2021年3月のダイヤ改正では各線で終電の前倒しが行われます。中央線では特に顕著で、寝過ごし名物の中央特快大月行きも前倒しになります。かつて走った山岳夜行421Mを回想しながらダイヤ改正を考えていきます。
かつての夜行列車
むかしむかし、多くの夜行列車が日本中を走り回っていました。
ブルートレインだけではない
多くの世代にとって夜行列車と言われて真っ先に思い浮かぶのはブルートレインかと思います。もう少し若い世代ではカシオペアやトワイライトエクスプレス、さらに若い世代ではサンライズ瀬戸・出雲を思い浮かべるかもしれません。
しかしいずれも寝台が付いている夜行列車ですよね。
寝台列車以外にも多くの夜行列車が走っていたのです。
ムーンライトでもない
少し鉄道に詳しい人であれば、ムーンライトを思い浮かべるかもしれません。
ついこの間の2020年まで、東京ー大垣でムーンライトながらという電車が走っていました。全席指定ではありますが、乗車券と指定席券のみで乗車可能。快速列車なので青春18きっぷを利用できたことから、鉄道ファンを中心におトクな電車として親しまれてきました。
さらに少し前まで、ムーンライトえちごという電車も新宿ー新潟間で走っていて、そのまま羽越本線経由で乗り継ぎ、北海道に渡ることもできました。

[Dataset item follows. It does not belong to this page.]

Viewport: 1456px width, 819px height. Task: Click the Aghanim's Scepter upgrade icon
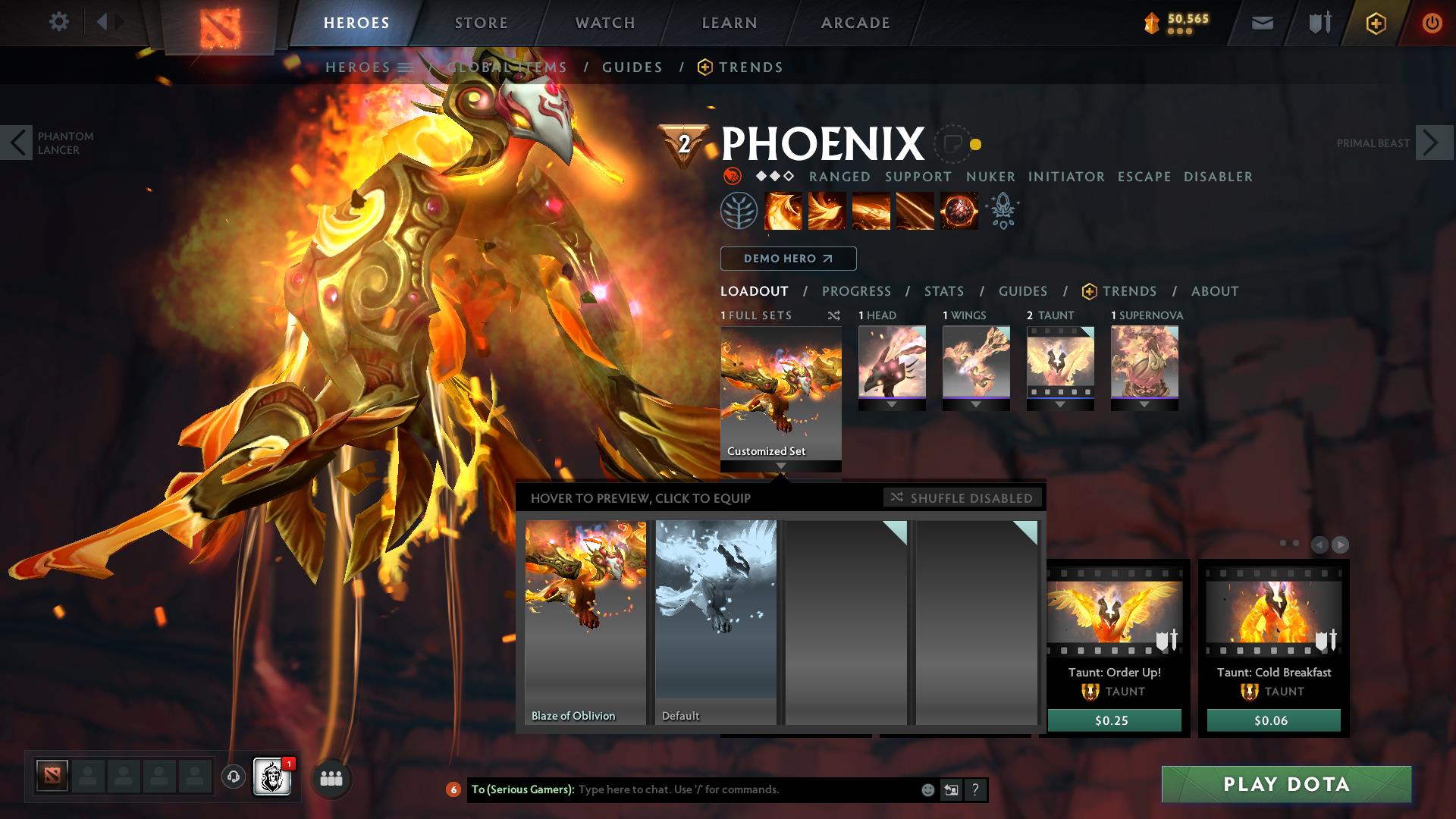tap(1003, 211)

でも、もっと前は、「ごく普通の列車が普通の車両で」夜通し走る夜行列車がたくさんあったのです。
…いや、たくさんあったらしいのです。
※私が生まれる前や、かなり小さいときの話なので、見聞きした情報も含みます。スミマセン。
421M列車の活躍
さて、今回終電が繰り上げとなる中央線の話題で登場するのが421Mという列車。
山岳夜行として人気
新宿駅を深夜00時01分に出発し、中央線を夜通し走って、上諏訪駅に到着するのが午前6時前。使用している車両が115系という当時の中央本線を昼間に走っている車両がそのまま使われていたそうです。
当然のように全車自由席で、出発の数時間前から待ち列ができるほどの人気列車だったようです。
列車番号 | 新宿発 | 大月着 | 甲府着 | 上諏訪着 |
---|---|---|---|---|
421M | 0:01 | 1:39 | 3:00 | 5:57 |
明け方のアルプスに行ける列車として、登山家から絶大な人気を博し、いつしか山岳夜行などと呼ばれるようになりました。
通勤列車としても利用
上諏訪へ向かうお客さんを運ぶ列車には、別の仕事もありました。
それが「中央線の最終列車」として通勤客を運ぶ役割。
新宿駅を0時に出る全車自由席の列車ということで、仕事を終えた人々が家路につく際に通勤列車として利用していたようです。
車内は翌日に備えて一杯やりながら眠りにつく乗客と、仕事を終えて一杯やってから家路につくサラリーマンが混在する不思議な光景が広がっていたのでしょう。まぁ、どちらにしても酔っている点は変わりなさそうですが。。
中央特快大月行きが受け継ぐ
そんな夜行列車ブームも徐々に衰退していきます。
前述の421M列車は、区間を甲府に短縮することとなり、夜行列車というよりは甲府行きの最終列車という性格が強くなります。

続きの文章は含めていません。